- _About this exercise_
What you return has to match the listing below line for line.

Top of Record set

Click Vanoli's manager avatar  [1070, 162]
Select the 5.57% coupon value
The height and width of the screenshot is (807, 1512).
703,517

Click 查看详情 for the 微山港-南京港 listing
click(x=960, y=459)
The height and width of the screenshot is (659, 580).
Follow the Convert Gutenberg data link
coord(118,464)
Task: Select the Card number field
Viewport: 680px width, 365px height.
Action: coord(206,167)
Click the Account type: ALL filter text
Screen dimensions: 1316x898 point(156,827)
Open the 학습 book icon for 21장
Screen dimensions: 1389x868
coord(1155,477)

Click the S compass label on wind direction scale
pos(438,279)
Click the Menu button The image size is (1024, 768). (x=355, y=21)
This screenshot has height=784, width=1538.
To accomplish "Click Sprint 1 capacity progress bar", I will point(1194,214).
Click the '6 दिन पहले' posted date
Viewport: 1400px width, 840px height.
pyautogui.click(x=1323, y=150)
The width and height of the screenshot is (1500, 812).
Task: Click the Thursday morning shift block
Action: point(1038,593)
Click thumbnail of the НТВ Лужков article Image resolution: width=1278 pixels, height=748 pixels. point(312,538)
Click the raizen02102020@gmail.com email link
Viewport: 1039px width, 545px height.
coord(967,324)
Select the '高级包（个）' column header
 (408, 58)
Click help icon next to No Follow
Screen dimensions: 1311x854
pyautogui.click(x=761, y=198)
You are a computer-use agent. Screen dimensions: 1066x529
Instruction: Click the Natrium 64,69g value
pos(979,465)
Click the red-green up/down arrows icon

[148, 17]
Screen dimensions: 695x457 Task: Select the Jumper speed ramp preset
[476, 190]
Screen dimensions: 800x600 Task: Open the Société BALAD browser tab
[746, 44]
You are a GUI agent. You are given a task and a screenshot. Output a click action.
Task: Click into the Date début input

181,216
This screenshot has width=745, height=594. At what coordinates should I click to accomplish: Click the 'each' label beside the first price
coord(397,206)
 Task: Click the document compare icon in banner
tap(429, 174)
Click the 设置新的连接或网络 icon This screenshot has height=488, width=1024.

Bottom of Record set

- _Result for this task_
Click Vanoli's manager avatar  [1070, 162]
Select the 5.57% coupon value
The height and width of the screenshot is (807, 1512).
703,517

Click 查看详情 for the 微山港-南京港 listing
click(x=960, y=459)
The height and width of the screenshot is (659, 580).
Follow the Convert Gutenberg data link
coord(118,464)
Task: Select the Card number field
Viewport: 680px width, 365px height.
Action: coord(206,167)
Click the Account type: ALL filter text
Screen dimensions: 1316x898 point(156,827)
Open the 학습 book icon for 21장
Screen dimensions: 1389x868
coord(1155,477)

Click the S compass label on wind direction scale
pos(438,279)
Click the Menu button The image size is (1024, 768). (x=355, y=21)
This screenshot has height=784, width=1538.
To accomplish "Click Sprint 1 capacity progress bar", I will point(1194,214).
Click the '6 दिन पहले' posted date
Viewport: 1400px width, 840px height.
pyautogui.click(x=1323, y=150)
The width and height of the screenshot is (1500, 812).
Task: Click the Thursday morning shift block
Action: point(1038,593)
Click thumbnail of the НТВ Лужков article Image resolution: width=1278 pixels, height=748 pixels. point(312,538)
Click the raizen02102020@gmail.com email link
Viewport: 1039px width, 545px height.
coord(967,324)
Select the '高级包（个）' column header
 (408, 58)
Click help icon next to No Follow
Screen dimensions: 1311x854
pyautogui.click(x=761, y=198)
You are a computer-use agent. Screen dimensions: 1066x529
Instruction: Click the Natrium 64,69g value
pos(979,465)
Click the red-green up/down arrows icon

[148, 17]
Screen dimensions: 695x457 Task: Select the Jumper speed ramp preset
[476, 190]
Screen dimensions: 800x600 Task: Open the Société BALAD browser tab
[746, 44]
You are a GUI agent. You are given a task and a screenshot. Output a click action.
Task: Click into the Date début input

181,216
This screenshot has width=745, height=594. At what coordinates should I click to accomplish: Click the 'each' label beside the first price
coord(397,206)
 Task: Click the document compare icon in banner
tap(429, 174)
Click the 设置新的连接或网络 icon This screenshot has height=488, width=1024.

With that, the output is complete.